[Saved entries]
==============================

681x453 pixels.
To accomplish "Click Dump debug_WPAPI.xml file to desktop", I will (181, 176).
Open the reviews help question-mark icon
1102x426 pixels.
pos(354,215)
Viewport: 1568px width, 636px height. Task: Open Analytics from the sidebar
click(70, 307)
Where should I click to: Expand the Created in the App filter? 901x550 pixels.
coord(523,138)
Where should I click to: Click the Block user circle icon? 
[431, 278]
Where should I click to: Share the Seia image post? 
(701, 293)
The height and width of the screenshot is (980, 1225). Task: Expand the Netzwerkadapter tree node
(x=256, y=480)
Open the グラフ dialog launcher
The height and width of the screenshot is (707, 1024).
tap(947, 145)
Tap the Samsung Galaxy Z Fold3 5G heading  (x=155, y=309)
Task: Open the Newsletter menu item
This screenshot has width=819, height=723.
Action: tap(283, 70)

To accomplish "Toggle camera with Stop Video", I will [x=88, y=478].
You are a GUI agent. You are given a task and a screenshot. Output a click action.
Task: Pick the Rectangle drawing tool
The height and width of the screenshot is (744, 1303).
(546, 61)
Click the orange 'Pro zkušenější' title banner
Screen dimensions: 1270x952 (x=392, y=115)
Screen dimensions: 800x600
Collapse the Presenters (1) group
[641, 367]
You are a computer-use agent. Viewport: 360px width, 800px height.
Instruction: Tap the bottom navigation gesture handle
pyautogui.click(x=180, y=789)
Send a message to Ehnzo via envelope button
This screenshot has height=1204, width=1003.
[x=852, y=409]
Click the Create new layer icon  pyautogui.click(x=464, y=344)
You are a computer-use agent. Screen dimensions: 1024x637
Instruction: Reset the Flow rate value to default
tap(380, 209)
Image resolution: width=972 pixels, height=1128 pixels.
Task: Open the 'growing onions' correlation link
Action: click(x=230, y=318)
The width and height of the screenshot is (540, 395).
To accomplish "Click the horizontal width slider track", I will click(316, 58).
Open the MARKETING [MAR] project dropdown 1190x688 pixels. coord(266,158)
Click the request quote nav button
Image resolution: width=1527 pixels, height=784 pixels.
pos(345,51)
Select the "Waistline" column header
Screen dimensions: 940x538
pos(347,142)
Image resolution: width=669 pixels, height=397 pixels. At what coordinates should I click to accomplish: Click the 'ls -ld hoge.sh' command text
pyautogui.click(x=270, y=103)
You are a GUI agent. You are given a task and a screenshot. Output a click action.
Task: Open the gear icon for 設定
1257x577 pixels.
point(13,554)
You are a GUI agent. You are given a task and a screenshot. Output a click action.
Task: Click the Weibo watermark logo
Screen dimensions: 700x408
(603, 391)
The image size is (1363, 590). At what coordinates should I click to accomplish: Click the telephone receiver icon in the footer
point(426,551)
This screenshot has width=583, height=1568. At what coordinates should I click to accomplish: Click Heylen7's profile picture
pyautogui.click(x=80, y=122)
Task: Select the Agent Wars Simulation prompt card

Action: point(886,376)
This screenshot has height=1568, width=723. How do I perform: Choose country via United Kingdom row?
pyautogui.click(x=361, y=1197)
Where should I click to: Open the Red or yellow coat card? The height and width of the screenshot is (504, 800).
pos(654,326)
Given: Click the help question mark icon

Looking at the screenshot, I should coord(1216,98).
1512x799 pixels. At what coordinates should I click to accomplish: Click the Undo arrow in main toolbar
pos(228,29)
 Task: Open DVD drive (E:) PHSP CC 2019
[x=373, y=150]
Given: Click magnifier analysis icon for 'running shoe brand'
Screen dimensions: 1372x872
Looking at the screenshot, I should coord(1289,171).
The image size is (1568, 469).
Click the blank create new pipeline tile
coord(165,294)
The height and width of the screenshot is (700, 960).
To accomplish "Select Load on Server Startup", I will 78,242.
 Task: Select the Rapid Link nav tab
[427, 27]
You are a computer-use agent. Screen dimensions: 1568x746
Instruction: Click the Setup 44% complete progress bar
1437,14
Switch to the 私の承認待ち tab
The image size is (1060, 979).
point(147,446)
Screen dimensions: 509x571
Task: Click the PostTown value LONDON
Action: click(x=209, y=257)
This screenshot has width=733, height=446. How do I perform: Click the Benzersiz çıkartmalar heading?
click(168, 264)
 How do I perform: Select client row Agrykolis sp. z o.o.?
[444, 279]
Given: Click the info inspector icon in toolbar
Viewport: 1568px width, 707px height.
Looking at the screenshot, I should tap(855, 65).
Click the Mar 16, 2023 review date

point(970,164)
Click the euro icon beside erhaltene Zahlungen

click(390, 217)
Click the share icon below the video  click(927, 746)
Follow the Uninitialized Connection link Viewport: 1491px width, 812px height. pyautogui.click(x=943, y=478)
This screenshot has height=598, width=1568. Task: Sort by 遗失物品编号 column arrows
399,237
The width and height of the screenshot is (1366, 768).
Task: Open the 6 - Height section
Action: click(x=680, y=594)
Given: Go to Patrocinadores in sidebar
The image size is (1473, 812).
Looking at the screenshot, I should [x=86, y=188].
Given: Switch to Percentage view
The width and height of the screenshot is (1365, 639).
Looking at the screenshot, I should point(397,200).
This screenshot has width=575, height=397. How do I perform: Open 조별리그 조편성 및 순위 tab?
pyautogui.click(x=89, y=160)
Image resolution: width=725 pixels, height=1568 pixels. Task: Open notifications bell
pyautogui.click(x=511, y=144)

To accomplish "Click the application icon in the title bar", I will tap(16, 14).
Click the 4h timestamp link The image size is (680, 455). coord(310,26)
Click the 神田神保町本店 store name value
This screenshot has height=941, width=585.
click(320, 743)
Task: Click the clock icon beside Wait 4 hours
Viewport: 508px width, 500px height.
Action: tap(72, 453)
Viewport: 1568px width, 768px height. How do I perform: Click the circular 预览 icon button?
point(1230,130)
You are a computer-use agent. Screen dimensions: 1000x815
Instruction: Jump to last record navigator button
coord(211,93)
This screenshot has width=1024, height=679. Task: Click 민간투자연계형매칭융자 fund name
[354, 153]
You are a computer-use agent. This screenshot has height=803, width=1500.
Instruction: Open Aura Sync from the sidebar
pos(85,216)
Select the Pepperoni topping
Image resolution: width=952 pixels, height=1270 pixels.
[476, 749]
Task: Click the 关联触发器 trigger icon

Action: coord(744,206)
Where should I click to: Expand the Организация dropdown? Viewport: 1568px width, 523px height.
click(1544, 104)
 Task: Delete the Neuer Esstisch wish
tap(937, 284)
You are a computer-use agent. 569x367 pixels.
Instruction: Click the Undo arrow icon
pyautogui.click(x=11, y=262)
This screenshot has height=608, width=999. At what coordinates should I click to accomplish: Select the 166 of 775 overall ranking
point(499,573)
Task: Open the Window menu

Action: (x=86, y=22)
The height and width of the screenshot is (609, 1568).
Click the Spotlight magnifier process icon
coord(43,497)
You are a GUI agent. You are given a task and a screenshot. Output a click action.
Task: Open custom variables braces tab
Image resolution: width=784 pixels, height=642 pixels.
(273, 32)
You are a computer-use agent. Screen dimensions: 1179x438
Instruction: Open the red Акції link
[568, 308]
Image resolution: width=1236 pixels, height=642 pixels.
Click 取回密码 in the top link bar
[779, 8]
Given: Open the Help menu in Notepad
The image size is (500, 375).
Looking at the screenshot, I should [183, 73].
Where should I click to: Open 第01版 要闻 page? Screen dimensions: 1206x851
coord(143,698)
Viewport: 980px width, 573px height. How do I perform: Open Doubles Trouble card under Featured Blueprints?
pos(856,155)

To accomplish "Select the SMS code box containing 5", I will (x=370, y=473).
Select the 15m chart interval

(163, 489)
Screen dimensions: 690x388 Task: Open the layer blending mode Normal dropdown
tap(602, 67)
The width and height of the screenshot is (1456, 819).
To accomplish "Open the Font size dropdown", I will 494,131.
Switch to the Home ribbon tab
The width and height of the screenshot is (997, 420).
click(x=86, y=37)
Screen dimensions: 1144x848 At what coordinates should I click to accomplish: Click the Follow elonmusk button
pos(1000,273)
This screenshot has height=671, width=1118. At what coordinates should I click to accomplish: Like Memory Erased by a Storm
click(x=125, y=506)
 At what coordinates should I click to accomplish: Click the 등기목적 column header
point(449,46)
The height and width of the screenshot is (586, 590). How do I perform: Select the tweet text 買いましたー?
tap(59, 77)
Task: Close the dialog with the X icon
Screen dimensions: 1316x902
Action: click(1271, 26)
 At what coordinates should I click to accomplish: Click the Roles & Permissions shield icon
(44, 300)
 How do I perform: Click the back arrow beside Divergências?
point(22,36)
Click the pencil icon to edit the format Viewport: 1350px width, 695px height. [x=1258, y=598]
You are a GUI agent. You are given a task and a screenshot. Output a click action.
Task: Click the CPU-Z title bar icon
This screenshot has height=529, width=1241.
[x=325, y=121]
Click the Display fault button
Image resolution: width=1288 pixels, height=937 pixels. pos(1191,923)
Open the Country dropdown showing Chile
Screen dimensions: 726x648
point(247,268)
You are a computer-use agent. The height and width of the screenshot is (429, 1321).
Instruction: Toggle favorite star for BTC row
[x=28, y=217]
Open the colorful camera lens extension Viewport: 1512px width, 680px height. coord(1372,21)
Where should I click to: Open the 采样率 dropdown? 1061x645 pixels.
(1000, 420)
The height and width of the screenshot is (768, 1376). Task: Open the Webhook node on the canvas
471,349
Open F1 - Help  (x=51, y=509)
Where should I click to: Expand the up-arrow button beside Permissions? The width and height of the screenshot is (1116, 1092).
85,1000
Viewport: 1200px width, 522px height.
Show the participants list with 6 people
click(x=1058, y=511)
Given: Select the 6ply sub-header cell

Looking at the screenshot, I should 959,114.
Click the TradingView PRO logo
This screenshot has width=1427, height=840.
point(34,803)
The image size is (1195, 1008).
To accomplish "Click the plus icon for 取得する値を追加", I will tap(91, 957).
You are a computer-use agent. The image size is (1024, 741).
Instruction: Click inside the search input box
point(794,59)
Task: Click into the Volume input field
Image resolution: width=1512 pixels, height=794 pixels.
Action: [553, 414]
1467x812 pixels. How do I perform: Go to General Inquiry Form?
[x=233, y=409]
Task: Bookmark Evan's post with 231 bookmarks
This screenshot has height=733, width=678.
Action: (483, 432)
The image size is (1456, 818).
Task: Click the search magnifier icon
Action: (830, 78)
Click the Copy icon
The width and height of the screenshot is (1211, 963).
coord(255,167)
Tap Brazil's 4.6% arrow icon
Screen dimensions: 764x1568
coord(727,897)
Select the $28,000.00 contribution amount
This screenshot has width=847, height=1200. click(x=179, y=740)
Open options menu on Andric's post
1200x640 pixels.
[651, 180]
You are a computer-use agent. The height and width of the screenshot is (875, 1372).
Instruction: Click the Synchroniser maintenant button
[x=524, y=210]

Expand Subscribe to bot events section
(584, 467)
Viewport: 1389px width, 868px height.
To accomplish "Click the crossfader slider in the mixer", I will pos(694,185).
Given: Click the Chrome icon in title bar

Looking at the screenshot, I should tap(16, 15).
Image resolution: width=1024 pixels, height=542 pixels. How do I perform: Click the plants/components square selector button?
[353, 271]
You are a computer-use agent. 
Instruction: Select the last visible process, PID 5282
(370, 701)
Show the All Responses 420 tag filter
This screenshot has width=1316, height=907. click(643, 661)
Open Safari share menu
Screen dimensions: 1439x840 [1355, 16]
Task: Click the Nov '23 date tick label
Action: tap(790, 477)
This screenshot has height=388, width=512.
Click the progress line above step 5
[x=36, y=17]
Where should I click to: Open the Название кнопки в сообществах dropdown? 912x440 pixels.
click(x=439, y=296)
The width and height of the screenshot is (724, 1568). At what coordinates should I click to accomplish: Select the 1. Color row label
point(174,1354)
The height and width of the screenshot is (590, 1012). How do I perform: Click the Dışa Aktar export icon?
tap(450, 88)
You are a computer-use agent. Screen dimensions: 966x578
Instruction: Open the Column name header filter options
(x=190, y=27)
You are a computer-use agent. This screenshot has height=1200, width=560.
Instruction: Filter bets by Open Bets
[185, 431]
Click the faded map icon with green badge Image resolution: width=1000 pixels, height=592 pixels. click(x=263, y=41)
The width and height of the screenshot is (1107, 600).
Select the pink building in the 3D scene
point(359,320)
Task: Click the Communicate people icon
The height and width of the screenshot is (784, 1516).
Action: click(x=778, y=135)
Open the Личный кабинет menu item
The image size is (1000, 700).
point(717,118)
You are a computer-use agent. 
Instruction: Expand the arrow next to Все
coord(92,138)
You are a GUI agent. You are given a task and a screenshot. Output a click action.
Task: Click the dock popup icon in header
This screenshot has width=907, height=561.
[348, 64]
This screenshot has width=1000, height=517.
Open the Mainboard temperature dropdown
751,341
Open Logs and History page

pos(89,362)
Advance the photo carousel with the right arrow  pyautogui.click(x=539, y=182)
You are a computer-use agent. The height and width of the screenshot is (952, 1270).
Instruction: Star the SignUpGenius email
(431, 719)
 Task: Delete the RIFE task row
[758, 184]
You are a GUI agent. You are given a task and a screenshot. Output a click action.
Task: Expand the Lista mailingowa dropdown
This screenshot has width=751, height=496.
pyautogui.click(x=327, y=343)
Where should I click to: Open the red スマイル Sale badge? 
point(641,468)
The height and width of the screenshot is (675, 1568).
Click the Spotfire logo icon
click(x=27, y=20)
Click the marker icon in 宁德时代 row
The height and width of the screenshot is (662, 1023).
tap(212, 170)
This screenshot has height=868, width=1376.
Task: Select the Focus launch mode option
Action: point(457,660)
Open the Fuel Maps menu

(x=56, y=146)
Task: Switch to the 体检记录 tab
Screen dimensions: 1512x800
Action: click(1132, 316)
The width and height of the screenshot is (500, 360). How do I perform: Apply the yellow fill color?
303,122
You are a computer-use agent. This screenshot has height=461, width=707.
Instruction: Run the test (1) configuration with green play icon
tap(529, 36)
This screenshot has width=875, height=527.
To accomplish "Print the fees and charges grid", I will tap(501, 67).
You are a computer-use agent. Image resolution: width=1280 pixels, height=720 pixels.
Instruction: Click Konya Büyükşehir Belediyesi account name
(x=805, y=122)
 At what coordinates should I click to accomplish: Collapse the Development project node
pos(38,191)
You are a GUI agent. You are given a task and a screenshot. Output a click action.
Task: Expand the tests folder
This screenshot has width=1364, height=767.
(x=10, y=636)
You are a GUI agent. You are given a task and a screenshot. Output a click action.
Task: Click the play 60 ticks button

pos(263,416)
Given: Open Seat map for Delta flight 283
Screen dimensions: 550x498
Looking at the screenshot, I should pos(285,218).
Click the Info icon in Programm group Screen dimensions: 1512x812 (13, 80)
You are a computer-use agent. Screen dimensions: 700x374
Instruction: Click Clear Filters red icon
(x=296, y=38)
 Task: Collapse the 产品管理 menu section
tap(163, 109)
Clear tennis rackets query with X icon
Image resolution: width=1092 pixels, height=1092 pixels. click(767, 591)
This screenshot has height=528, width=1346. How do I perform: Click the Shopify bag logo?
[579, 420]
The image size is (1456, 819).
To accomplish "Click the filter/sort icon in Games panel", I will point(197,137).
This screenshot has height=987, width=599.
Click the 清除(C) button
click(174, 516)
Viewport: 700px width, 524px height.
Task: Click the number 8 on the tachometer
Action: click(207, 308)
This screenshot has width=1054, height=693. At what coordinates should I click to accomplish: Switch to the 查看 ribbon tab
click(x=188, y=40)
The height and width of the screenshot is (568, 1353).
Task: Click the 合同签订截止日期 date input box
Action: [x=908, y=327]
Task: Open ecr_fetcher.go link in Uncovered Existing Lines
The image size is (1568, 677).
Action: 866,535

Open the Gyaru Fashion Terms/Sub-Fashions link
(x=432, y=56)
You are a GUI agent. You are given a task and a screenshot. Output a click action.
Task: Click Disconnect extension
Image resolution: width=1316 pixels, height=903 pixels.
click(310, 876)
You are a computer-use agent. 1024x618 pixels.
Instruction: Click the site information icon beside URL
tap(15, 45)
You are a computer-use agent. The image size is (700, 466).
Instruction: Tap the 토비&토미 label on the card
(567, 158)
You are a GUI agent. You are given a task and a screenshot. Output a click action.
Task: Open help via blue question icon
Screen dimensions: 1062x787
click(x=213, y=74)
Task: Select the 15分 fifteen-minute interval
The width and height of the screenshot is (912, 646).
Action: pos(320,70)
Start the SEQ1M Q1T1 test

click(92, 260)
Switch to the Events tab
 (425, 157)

==============================

Copy the lines of the data above exactly as written, beginning with the line containing "Task: Open the gear icon for 設定" and ending with the line containing "The image size is (1568, 469).", and leave out all other lines.

Task: Open the gear icon for 設定
1257x577 pixels.
point(13,554)
You are a GUI agent. You are given a task and a screenshot. Output a click action.
Task: Click the Weibo watermark logo
Screen dimensions: 700x408
(603, 391)
The image size is (1363, 590). At what coordinates should I click to accomplish: Click the telephone receiver icon in the footer
point(426,551)
This screenshot has width=583, height=1568. At what coordinates should I click to accomplish: Click Heylen7's profile picture
pyautogui.click(x=80, y=122)
Task: Select the Agent Wars Simulation prompt card

Action: point(886,376)
This screenshot has height=1568, width=723. How do I perform: Choose country via United Kingdom row?
pyautogui.click(x=361, y=1197)
Where should I click to: Open the Red or yellow coat card? The height and width of the screenshot is (504, 800).
pos(654,326)
Given: Click the help question mark icon

Looking at the screenshot, I should coord(1216,98).
1512x799 pixels. At what coordinates should I click to accomplish: Click the Undo arrow in main toolbar
pos(228,29)
 Task: Open DVD drive (E:) PHSP CC 2019
[x=373, y=150]
Given: Click magnifier analysis icon for 'running shoe brand'
Screen dimensions: 1372x872
Looking at the screenshot, I should coord(1289,171).
The image size is (1568, 469).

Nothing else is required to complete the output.